雨水利用研究に長年取り組んでいる福井工業大学の笠井利浩教授とデンカアステック株式会社が共同開発したトイレ洗浄用雨水タンク『ピュアエデン』が、グッドデザイン賞を受賞した。

 福井工業大学の笠井利浩教授は、日本国内で南海トラフ大地震の発生が直近の問題として報じられていることなどを背景に、トイレ洗浄用水などの生活用水が確保できる製品が必要であると感じ、雨水利用研究に長年取り組んでいる。各家庭での雨水利用の効果を高めるには大きな雨水タンクが有利だが、都市部などでは敷地内のタンク設置スペースの制限が大きく、またマンションなどではそもそも自由に使える敷地がない。「ピュアエデン」はそんな設置スペースの問題を解決するために開発された。

 「ピュアエデン」は、小型の雨水タンクであるが、多くの建物に設置されることで街の災害レジリエンスは高まる。さらに「ピュアエデン」に備わる水循環による清浄な雨水貯留機能(最大100L)や停電時にも1階のトイレなどで利用できる位置エネルギーによる送水機能により、もしもの時にも役立つ製品に仕上がった。将来的には「ピュアエデン」の利用がきっかけとなって大型の雨水タンクが社会に広がり、「雨を貯めて使うのが普通の社会」になることを期待している。
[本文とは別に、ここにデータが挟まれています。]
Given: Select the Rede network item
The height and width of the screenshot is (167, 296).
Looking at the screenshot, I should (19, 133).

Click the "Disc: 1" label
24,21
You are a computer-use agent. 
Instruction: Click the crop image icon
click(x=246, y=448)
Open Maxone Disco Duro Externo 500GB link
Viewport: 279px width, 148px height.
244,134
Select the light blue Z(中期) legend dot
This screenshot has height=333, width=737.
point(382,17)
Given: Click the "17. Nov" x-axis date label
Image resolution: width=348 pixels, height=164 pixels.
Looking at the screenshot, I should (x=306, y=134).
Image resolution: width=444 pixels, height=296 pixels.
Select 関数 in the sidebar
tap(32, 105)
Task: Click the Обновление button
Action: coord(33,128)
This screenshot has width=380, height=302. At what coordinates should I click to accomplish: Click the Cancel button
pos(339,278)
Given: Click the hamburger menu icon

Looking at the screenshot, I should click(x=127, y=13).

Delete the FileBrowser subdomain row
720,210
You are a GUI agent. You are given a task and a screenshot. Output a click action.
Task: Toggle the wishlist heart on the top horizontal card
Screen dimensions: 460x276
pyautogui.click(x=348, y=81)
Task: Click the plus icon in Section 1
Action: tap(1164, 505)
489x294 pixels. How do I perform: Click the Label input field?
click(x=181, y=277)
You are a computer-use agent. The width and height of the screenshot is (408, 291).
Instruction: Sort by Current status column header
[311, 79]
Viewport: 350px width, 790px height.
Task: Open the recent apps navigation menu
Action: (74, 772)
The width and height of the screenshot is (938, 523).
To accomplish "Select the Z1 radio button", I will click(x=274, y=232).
 今回、トイレ洗浄用雨水タンク『ピュアエデン』がグッドデザイン賞を受賞したのは、製品自体の機能だけでなく、危機管理意識の促進という意味においても住宅設備の一つとして意味のある製品であること、また、無駄がなくシンプルな意匠も良く、住宅の壁紙に合わせた色の展開なども期待できることが評価された。